Cuando la afilada hoja del cuchillo golpeo, o ingresó (porque el cuchillo en la anatomía no era algo malo, era una protuberancia, tal vez un poco brillosa, que asomaba tímidamente su cabeza al exterior) en el estomago del doctor Estevanez, todo pareció recobrar su orden correcto. En los ojos del victimario no se vislumbro un brillo demoníaco, ni siquiera su cara se quebró con un grosero gesto de calma, como habiendo encontrado una gratificación, una perversa tranquilidad. El moreno rostro del doctor tampoco hizo evidente su sorpresa al mirar a los ojos de su victimario. El hecho de que esa venganza, ese odio, que había estado suspendido tanto tiempo sobre él estaba finalmente desplomándose, (como un edificio viejo que se va desgastando lentamente hasta venirse abajo con un estruendo), no se podía adivinar viendo los ojos del doctor en ese momento. Visto de otra manera era apenas un abrazo casi sin cariño, algo distante. El doctor cayó sobre las rodillas del asesino, con el rostro cruzado por un gesto algo cómico, pero a la vez espeluznante. Su cuerpo, como un globo rojo que se desinfla, (incluso el débil gemido del doctor Estevanez se asemejaba, terroríficamente, al ruido que el globo hace cuando se desinfla de a poquito en las manos de Lucas, que me mira asustado de que su primer globo rojo se le estuviera muriendo), se fue haciendo cada vez más pequeñito. Cuando todo pasa, podremos meter al doctor en una caja de fósforos.
A- Se paró el tren
B- Si, los hamsters se deben haber cansado
A- ¿Qué hamsters?
B- Los que corren en las rueditas. ¿No sabías? A este tren lo impulsan hamsters en ruedas. Un montón de hamsters en ruedas. Y para arrancar, tienen un burro, no se si uno o más, que empuja hasta que los hamsters ya hayan empezado a correr.
A- Creo que los burros siempre fueron los animales más sufridos de todos. Antes, a los burros se los usaba hasta que se morían. Como burros descartables. Como los burros que daban vueltas siempre en círculo, para hacer girar algo. Que vida ¿no? Girar eternamente en círculos. Yo si fuera el burro me rebelaría, ¿Qué es preferible, estar muerto o vivir dando vueltas?
B- No sé
A- ¿Vos no te rebelarías contra los que te hacen dar vuelta?
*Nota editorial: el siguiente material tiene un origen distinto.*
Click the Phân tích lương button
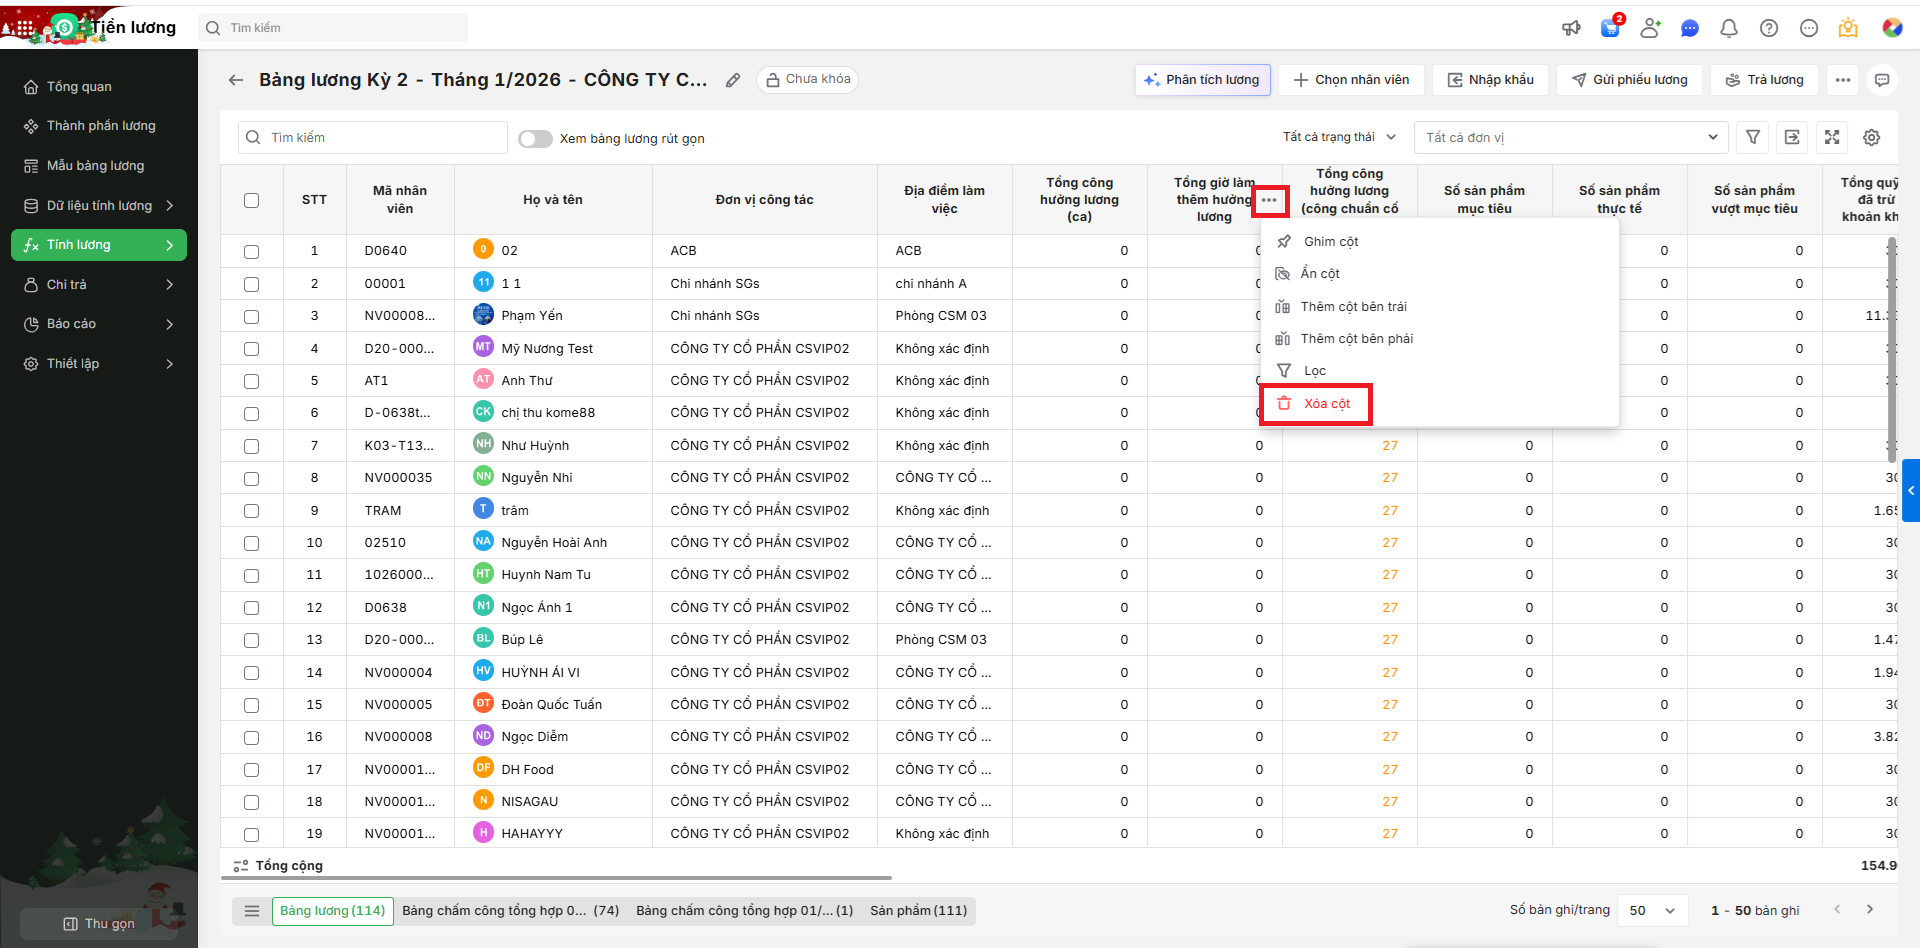1202,80
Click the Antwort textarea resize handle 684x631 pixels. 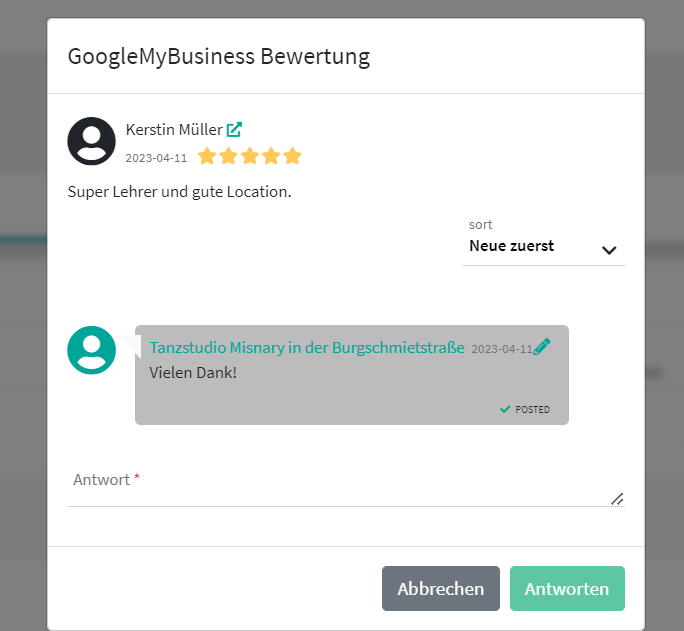tap(617, 498)
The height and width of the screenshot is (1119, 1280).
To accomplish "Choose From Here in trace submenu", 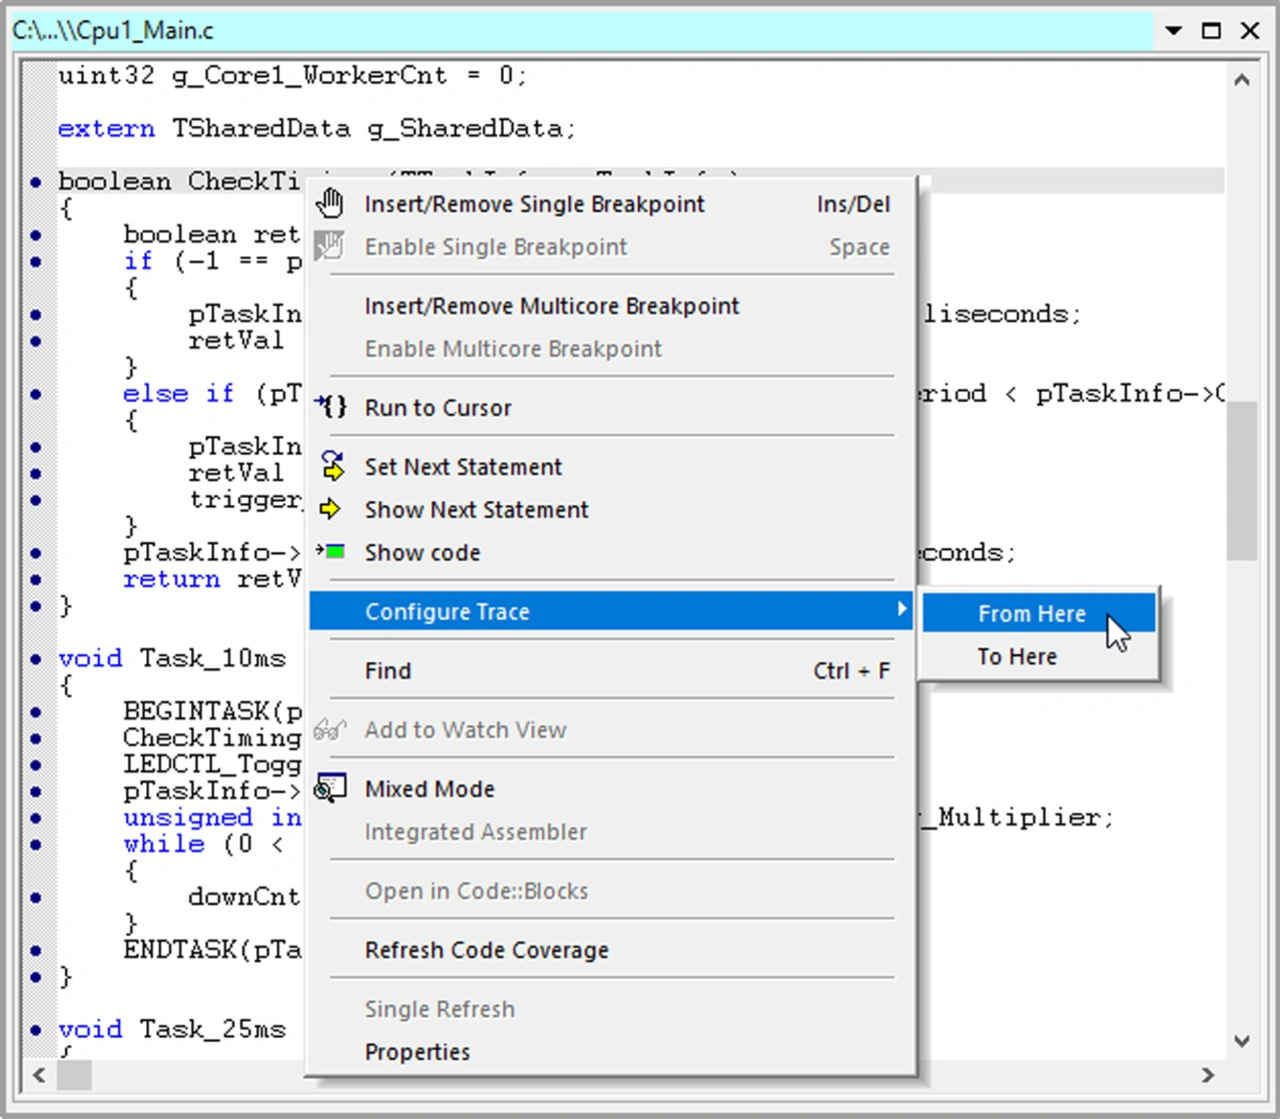I will (x=1031, y=614).
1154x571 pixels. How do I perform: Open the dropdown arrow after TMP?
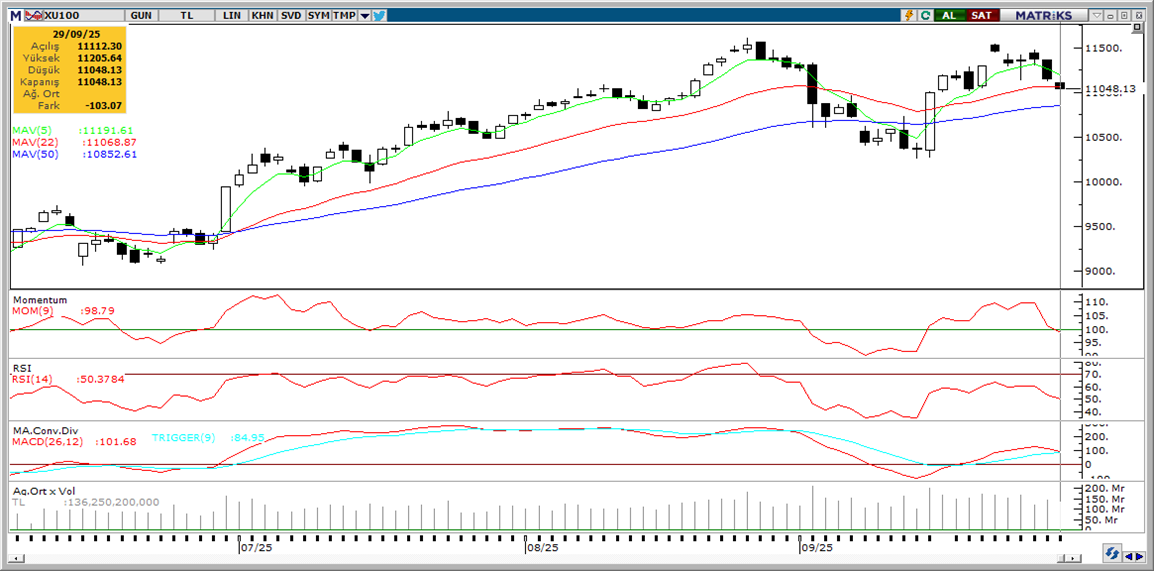point(364,16)
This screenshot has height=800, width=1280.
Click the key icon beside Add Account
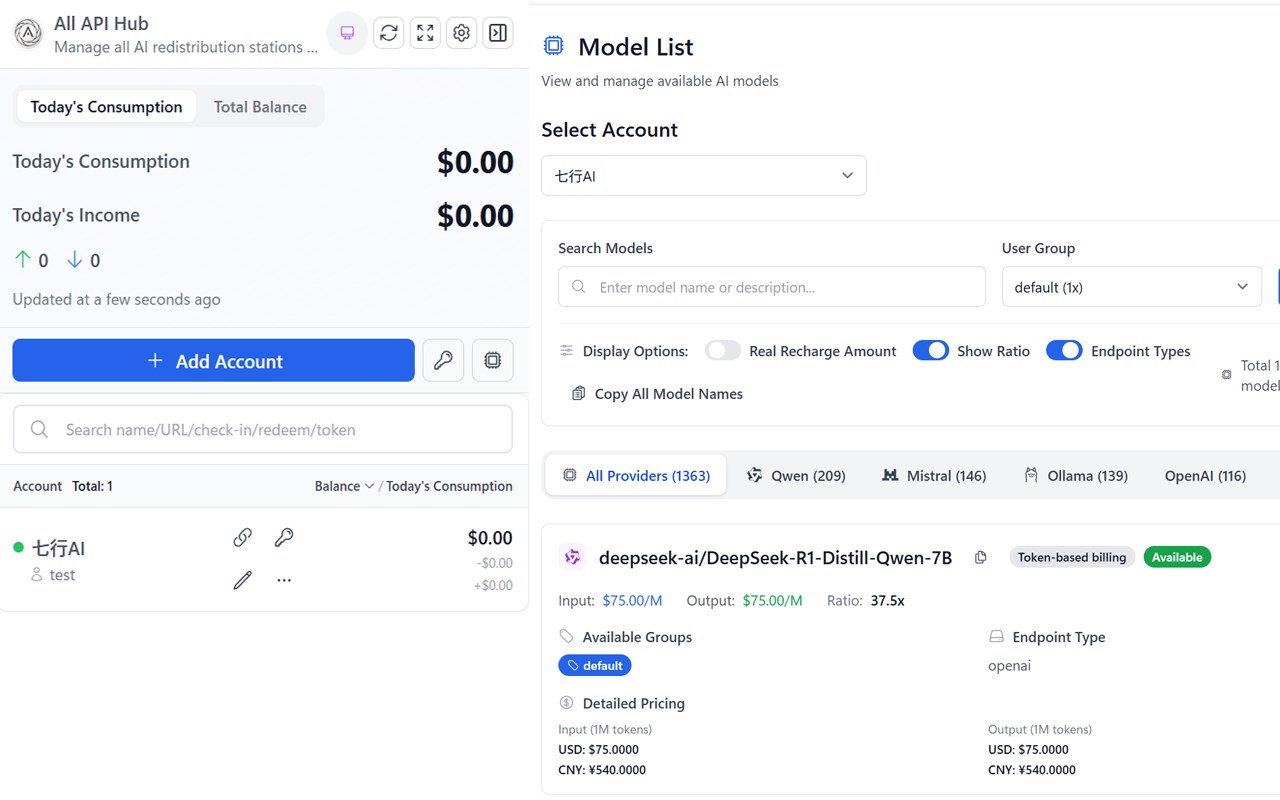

B- No soy un burro, pero me imagino que pensarán que la vida no es más que eso, dar vueltas eternamente, hasta que un día te morís. No conocen otra cosa que no sea eso, así que no pueden imaginar otra cosa. Además son animales. ¿Y cuando se dieron cuenta de que los burros no eran descartables?
A- Supongo que cuando duraron un poco más. Se dieron cuenta que si los hacían trabajar la mitad, vivían el doble. Igualmente, creo que era más conveniente lo primero.
B- ¿Cuánto viven los burros?
A- Treinta, cuarenta años. Como todos los animales. Una vez, uno vivió ochenta años. En un zoológico francés. Nunca se pudo explicar porque había vivido tanto.
B- Pobre, seguro que se le habían muerto todos los amigos.
A- Eso es verdad.
B- Pero aunque sea no vivió toda su vida dando vueltas en círculos.